For reasons that don’t bear going into, Professional Planner spent the better part of seven hours one day last week riding on a Greyhound coach from Sydney to Canberra and back. The glamour of the media.
One of the upsides of this mode of transport is time to think and read. A lot of material published recently focuses on the rise and rise of robo-advice. But a lot of it seems, upon reflection, to miss a couple of crucial points.
The biggest issue emerging from the so-called robo-advice revolution is not how it will enable the financial planning industry’s incumbents to serve clients better, because it will – even though it will really only drive more of the same, albeit at a potentially lower cost.
A bigger issue is which organisations will be empowered and emboldened by digital disruption to wade into the financial planning space and turn the sector on its head. There could be plenty of those. And the organisations that the industry’s incumbents should be most concerned about are the ones they can’t currently see.
And a related issue is how much money will be burned by robo start-ups and how much money investors in those start-ups will lose trying to get systems and services up and running before they simply get steamrollered.
Fundamentals being questioned
But even robo-advice’s fundamental modus operandi is now being questioned. A co-founder of risk profiling firm Finametrica, Paul Resnik, says there is real danger in simply linking an individual’s risk tolerance directly to a model portfolio (and here he explains why).
It takes a few things to create a simple or even a moderately sophisticated investment-based value proposition (for that is what robo-advice is).
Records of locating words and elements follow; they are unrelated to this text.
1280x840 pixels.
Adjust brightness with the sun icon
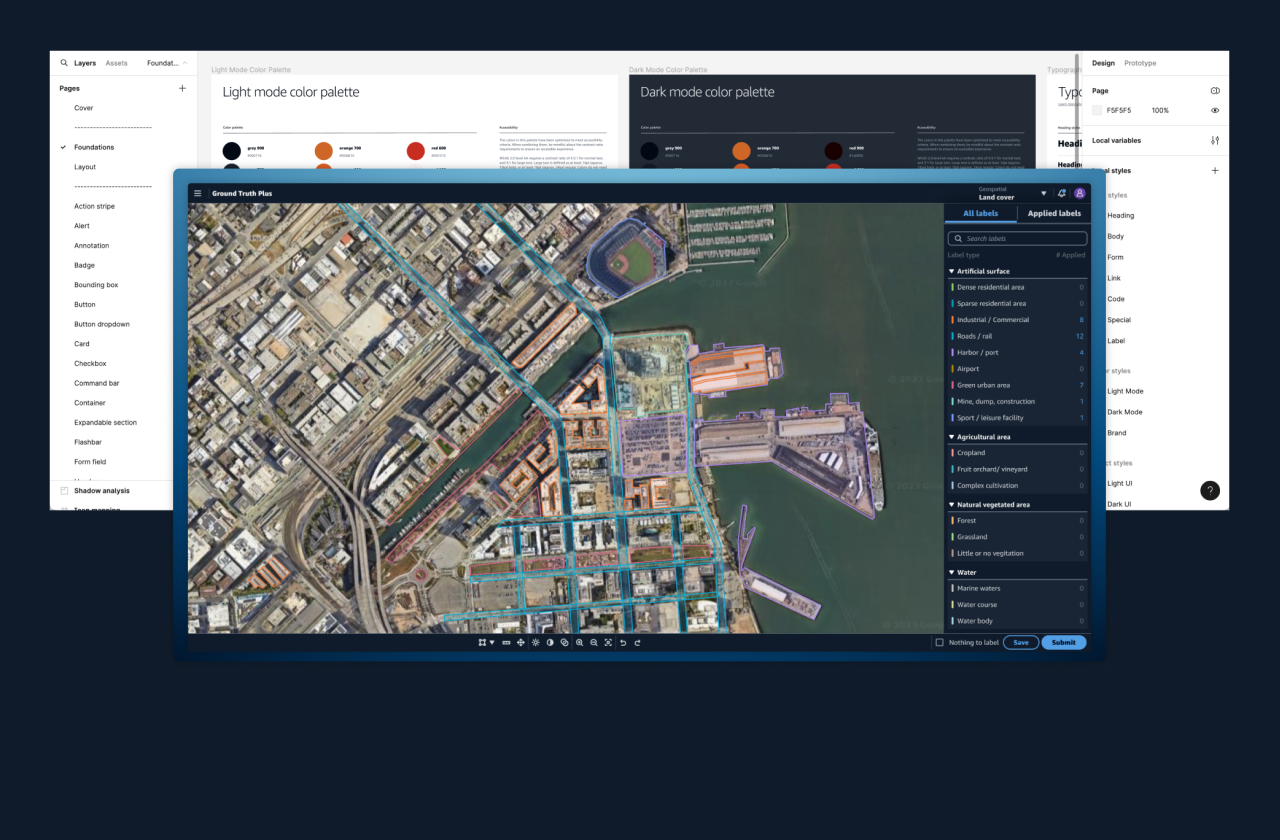[x=535, y=643]
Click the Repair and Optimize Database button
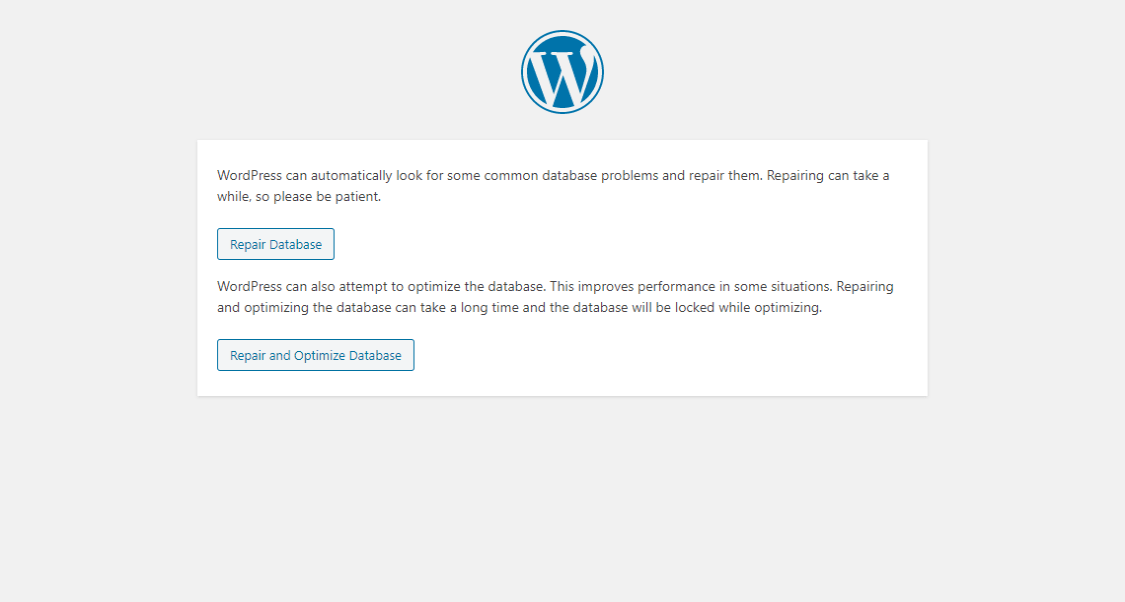Image resolution: width=1125 pixels, height=602 pixels. (x=316, y=355)
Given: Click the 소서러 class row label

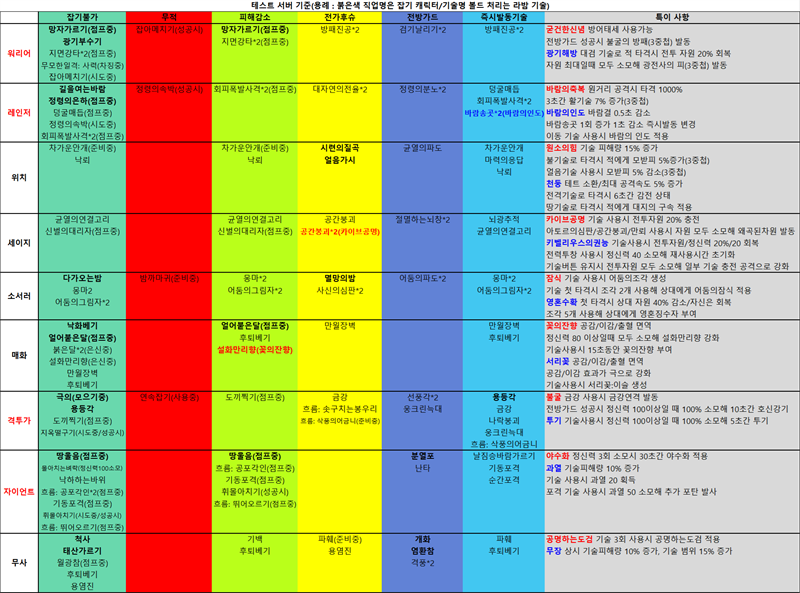Looking at the screenshot, I should click(20, 295).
First of all, you need a consumer, of course. There’s no shortage of organisations that have enormous customer bases and very strong brands.
You need to have a bit of a sense of the financial profile of those customers, too. Again, there’s no shortage of organisations that track their customers’ activities closely, and can build detailed profiles of them when they spend money and how much they spend.
You need to know a little about the personal circumstances of the customer – are they at or nearing a trigger point in their lives where financial advice makes sense to them?
From pet insurance to life insurance to …
The purpose of any loyalty program is to link sales and consumption data to individuals to identify behaviours and preferences. It has developed from an art into a science, and it’s certainly not new. It’s more than 20 years now since a visiting executive from the UK supermarket chain Tesco explained one of the ways that company had started to mine customer data. He described how tracking the goods that customers included in their baskets had given the retailer insights into what was happening in their lives. Back then they were using what they learned for laughably modest purposes: if someone suddenly started buying dog food, for example, Tesco would send them a brochure on pet insurance. If they bought nappies one day, they then could start to talk to them about life insurance.
Add in the burgeoning ability to track consumers by other means – phones, online browsing habits – and there’s almost nothing a smart organisation doesn’t know about its customers, or can’t flesh out by sourcing data from other providers.
A large number of very significant organisations that do these things as a matter of course simply do not exist within the “financial services” industry as we currently understand or define it.
A quiet word of thanks?
Maybe at this point it’s worth stopping and whispering a quiet “thank you” for the Future of Financial Advice (FoFA) rules, and the proposed changes to lift the professional, ethical and education standards of financial planners. Despite – or perhaps because of – the disruption it has caused, it has cemented the fact that the human element is absolutely at the centre of the financial planning process.
Anything that does not or cannot involve humans is, by definition, a fringe activity. It might become a very large activity, in dollar terms, but it’s absolutely not the whole thing.
All robo-advice seems to do, as we see more of these services emerging, is try to gauge an individual’s risk tolerance, and then put forward a prefabricated (that is to say, model) portfolio. That’s all it can do, because to do more crosses into the realm of personal advice and then that whole pesky FoFA, higher standards, need-to-be-a-human thing comes into play.
There are other warnings worth heeding, too, and not only by financial planners and institutions themselves.
Low barriers to entry
A venture capitalist of Professional Planner’s acquaintance is adamant that he would never commit capital to a fintech start-up. He argues that the barriers to entry are far too low, and the proof of that is already obvious in the sheer number of start-ups he’s already being asked to look at and that every man and his cloud-based application is into it.
He says first-mover advantage is fleeting, because nothing created today can’t be replicated tomorrow or, at best, the day after. New technology is emerging so quickly that today’s start-up is tomorrow’s dinosaur.
And finally, he says that unless they have every single one of the other links in the advice chain – customers, insight into behaviour and buying habits, access to trigger points – already joined up and integrated, they’ll be competing with organisations that are bigger, better resourced and already far closer to large numbers of customers than a fintech start-up will ever be.
A bus trip to Canberra and back afforded the time and the space to ruminate on this, and other issues. The impact of technology shouldn’t be underestimated, but nor should it be assumed. Ironically, on the return leg of the trip the coach’s wifi broke down.